L'attentat s'est produit alors que Zilla Huma Usman s'apprêtait à prendre la parole devant plusieurs dizaines de personnes réunies au siège local de la Ligue musulmane du Pakistan à Gujranwala, ville située à environ 70 km au nord de Lahore, capitale provinciale, et environ 250 km au sud-est d'Islamabad, capitale du pays.

Alors qu'elle sortait de son automobile, devant plusieurs de ses amis politiques qui lui lançaient de pétales de rose, un individu a surgi l'arme au poing et a tiré un seul coup de feu, qui a atteint Mme Usman à la tête. Aussitôt transportée dans un hôpital voisin, la victime est décédée sur la table d'opération.

L'assassin avait été aussitôt maîtrisé par le chauffeur de la victime et remis entre les mains des forces de police.

La victime

Zilla Huma Usman, qui était âgée de 36 ans, était entrée en politique en 2002, année où elle avait été élue député à l'assemblée provinciale du Panjâb.

Le 1er décembre 2006, elle avait été nommée ministre des Affaires sociales dans le gouvernement provincial du Panjâb, dirigé par Chaudhry Pervaiz Elahi.

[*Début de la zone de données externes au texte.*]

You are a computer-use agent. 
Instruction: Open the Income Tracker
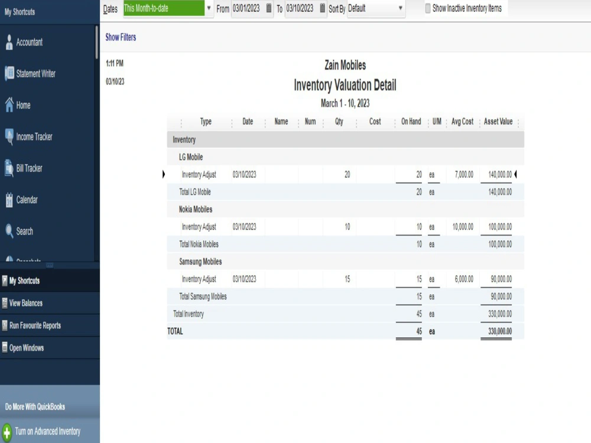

Zilla Huma Usman était mariée à un médecin et mère de deux enfants.

L'assassin

Selon les informations révélées par la police pakistanaise, l'assassin serait un homme nommé Mohammad Sarwar, qui tiendrait un magasin d'informatique à Gujranwala. Il serait marié et père de neuf enfants, dont quatre filles, et son épouse et ses filles seraient confinées dans la maison familiale.

Selon les autorités policières, l'homme aurait précédemment été mis en cause dans les meutres de sept autres femmes, dont au moins deux qui seraient qualifiées de « prostituées », mais aurait été relâché faute de charges suffisantes.

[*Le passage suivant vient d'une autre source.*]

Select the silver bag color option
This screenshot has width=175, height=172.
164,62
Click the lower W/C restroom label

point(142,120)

Outre le fait que l'assassinat de Zilla Huma Usman se soit produit devant de nombreux témoins, l'homme n'aurait semble-t-il fait aucune difficulté pour reconnaître sa culpabilité et pour expliquer son geste. Il aurait reconnu avoir agi en réaction au refus continu de la victime de porter un foulard recouvrant sa chevelure [1]. Son geste serait également motivé, selon les autorités policières, par son refus de l'engagement des femmes dans la politique et les affaires gouvernementales, l'assassin considérant qu'il serait contraire aux enseignements d'Allah qu'une femme puisse devenir ministre ou dirigeante.

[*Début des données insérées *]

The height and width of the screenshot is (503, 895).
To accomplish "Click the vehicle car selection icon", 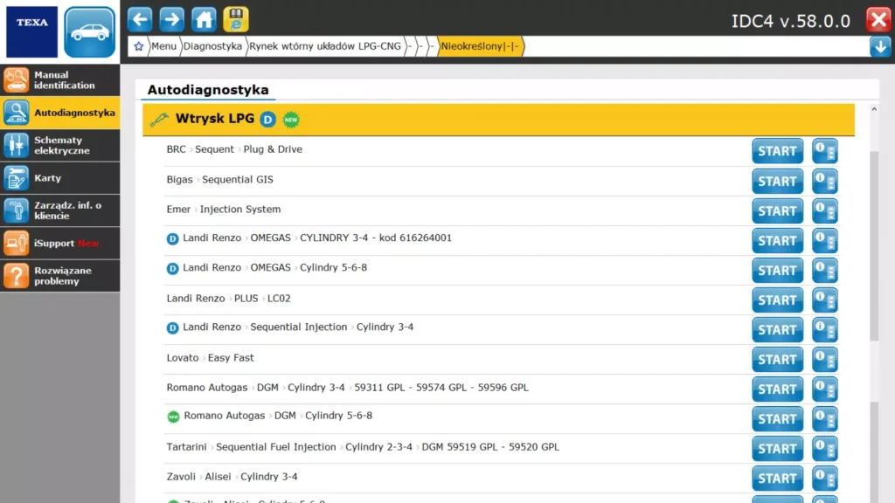I will point(89,32).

Il aurait en outre témoigné de son absence de regrets, considérant que la victime aurait exercé une mauvaise influence sur les autres femmes.

Le contexte local

La ville de Gujranwala, peuplée de plus de 3,5 millions d'habitants, avait été le théâtre d'émeutes, en avril 2005, lors de l'organisation d'un marathon réunissant des sportifs des deux sexes. Cette compétition mixte avait été encouragée par Zilla Huma Usman et la police avait dû faire usage de la force pour permettre le déroulement de la manifestation sportive, que les émeutiers avaient tenté d'empêcher.

Le contexte national

Cet assassinat intervient quelques semaines après l'adoption par le parlement fédéral d'une loi sur la protection des femmes (censée contrebalancer les effets négatifs de la charia sur celles-ci), dans un pays musulman où les femmes représentent environ 20 % des effectifs de l'Assemblée nationale (la chambre basse du parlement pakistanais) mais où, selon certaines associations et institutions chargées de la surveillance des droits de l'homme, se multiplieraient les incidents causés par des opposants islamistes à l'émancipation des femmes.

Les réactions

Les réactions ont été nombreuses au Pakistan. On pourra citer notamment :

Zobaida Jalal, ministre fédérale du Bien-être social, qui voit dans cet assassinat « une perte irréparable pour la cause des droits des femmes et leur émancipation » ;

Shaukat Aziz, Premier ministre fédéral, qui qualifie la victime de « femme politique engagée et consacrée à sa cause » ;

le président Pervez Musharraf a également fait part de sa profonde tristesse après l'attentat ;

enfin, la Chambre des députés et le Sénat fédéraux ont adopté des résolutions condamnant l'asssassinat de Zilla Huma Usman.

Sources

Sources anglophones
Source francophone


  1. Zilla Huma Usman, en dépit de son refus de se couvrir la tête, était semble-t-il toujours vêtue du salwar kamiz, ensemble de vêtement traditionnel au Panjâb et dans d'aures parties du sous-continent indien, composé d'une tunique à manches longues et d'un pantalon long, ne laissant apparaître aucune partie du corps en dehors des mains et de la tête.